Everybody with a bit of spare cash including the elderly dapple in stocks and shares and every five minutes there is an update on how they are doing on the radio.  Some also follow the foreign exchange rates closely in an attempt to make a killing.  Many conversations I eavedrop on in restaurants, on the bus and on the street are related to money, whether it be the lack of it or how hard it is to earn it or how unfair that one son has got all the inheritance.


Shiny new life on track phew

The shiny new life I had hoped to return to is not terminal anymore; there is hope and treatment options, phew!  New shiny Samsung mobile is working perfectly and after much fumbling the techno-challenged me has worked out how to answer, text and even use What’s App and check Gmail.  That’s all I need.  After the dog saga, at last the fridge has been taken away for repairs; I suspect I will soon get the call to say no can do and fruitflies and larvae infestation is not covered by the warrenty.  But the best thing is I am rid of it, because getting goods to and from this obscure hamlet with the curse of the thousand concrete steps is the major problem.  No wonder fly tipping is rift.  Thank goodness the temperatures have dropped significantly and a mini-carton of milk satisfies my tea addiction and the posh supermarket next door means I can buy daily.  I tend to choose food that can keep and don’t need refridgerating.  I’ve managed so far, it takes some thought as any new lifestyle would and I need to go on a diet anyway and this way I am always eating fresh produce.  So goes my positive train of thought.

Best of all I’ve started tutoring which I love; the interaction with the kids on an individual personal level and doing what I’m good at.  Of course it is fantastic to be earning again, albeit small sums but every drop eventually turns into an ocean.  I’ve started putting the big notes away for the rent and just using the smaller $10, 20 and 50 notes for daily living.  I’m saving on transport cost by walking and getting fit at the same time.

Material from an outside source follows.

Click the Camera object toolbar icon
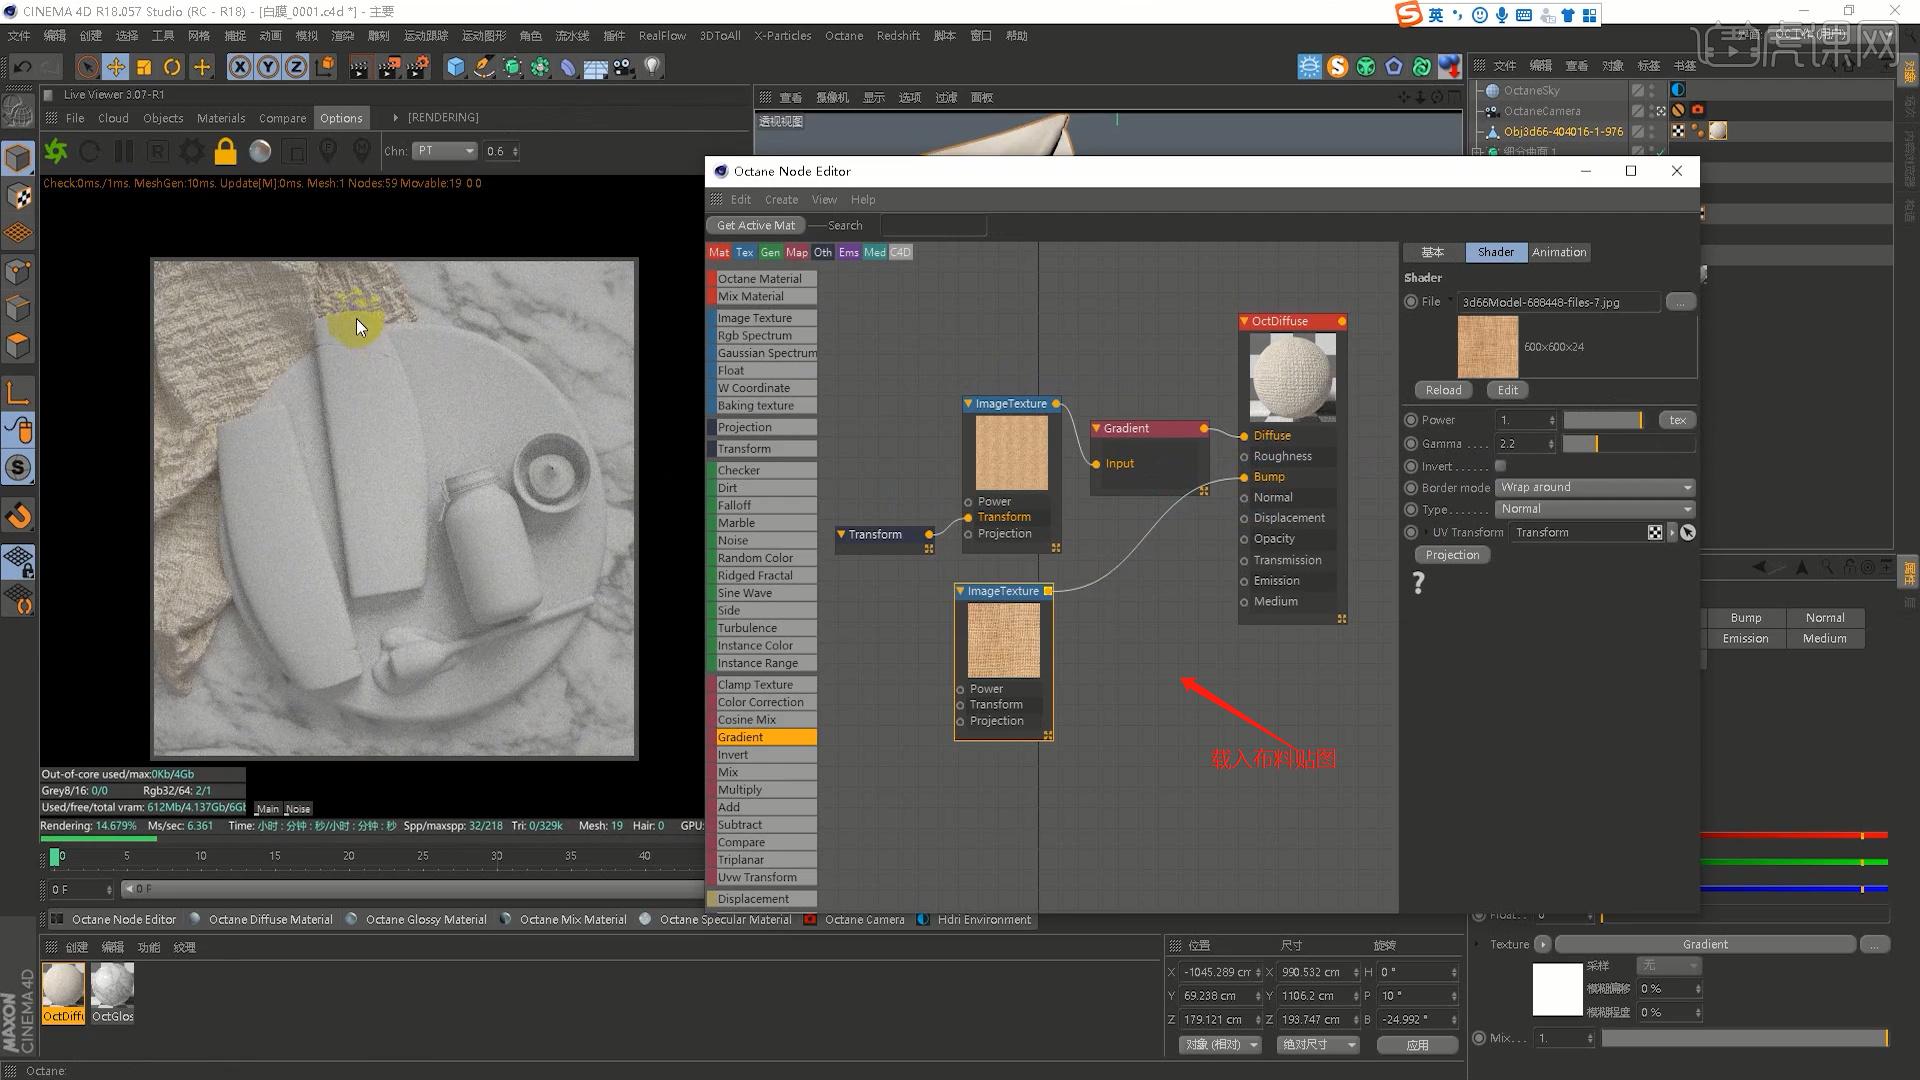 (623, 67)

I have a lot of spare time during the day as my services are not required till the kids come home from school or the weekend.  I may do some volunteering at a home near Sheung Shui with kids with physical disabilities.  Then there is also a part time cashier job at the posh supermarket next door but it only pays the minimum wage, which in HK is a measly $30 per hour, the equivalent of £2.50.  By contrast tutoring the rich kids I earn at least seven times that.  But then it is regular more secured work and instead of facing the four walls with time to kill, I could be interacting with customers and colleagues and learning more about the local culture.  I guess I have nothing to lose.  I could be fussy about the hours I do, say like two five hour shifts from morning to 2pm so I leave free slots for potential pupils.  If they are desperate they might take me on and the supervisor did say I had an advantage because I speak English.  A good command of English can really open doors here and if you can speak fluent Mandarin then the sky is your limit.

Less shiny is the pettiness and ignorance from the dog owner who has taken revenge on my calling for police assistance by chucking the feeding and water bowl down the hill.  I am crossed as I paid good money for them.  I had used thin plastic ones but they bit through them.  But I take a deep breath and tell myself to rise above it all.  Maintain the moral high ground is my mantra.  What I don’t get is you use them as guard dogs but you don’t feed them properly and a neighbour forks out instead, surely you’d be jumping for joy rather than sabotaging.  When I first spotted the bowls down below my initial response was oh sod it.  But then I thought why should she make me stop feeding them if I want to.  I refuse to let them go hungry; it is cruel.  I also thought I am really on a tight budget, counting every cent, wouldn’t it be more sensible to save on the dog food?  The pragmatic me says yes but the compassionate me says an emphatic no.  How would you like it if you were constantly hungry?  Luckily I’ve never experienced that and I hope I never will but I can imagine.  Life is life and it is only us foolish homo sapiens who’ve crowned ourselves king of the animal kingdom. 

So the shiny new life is getting shinier by the minute …  Watch this space.  Mama G over and out.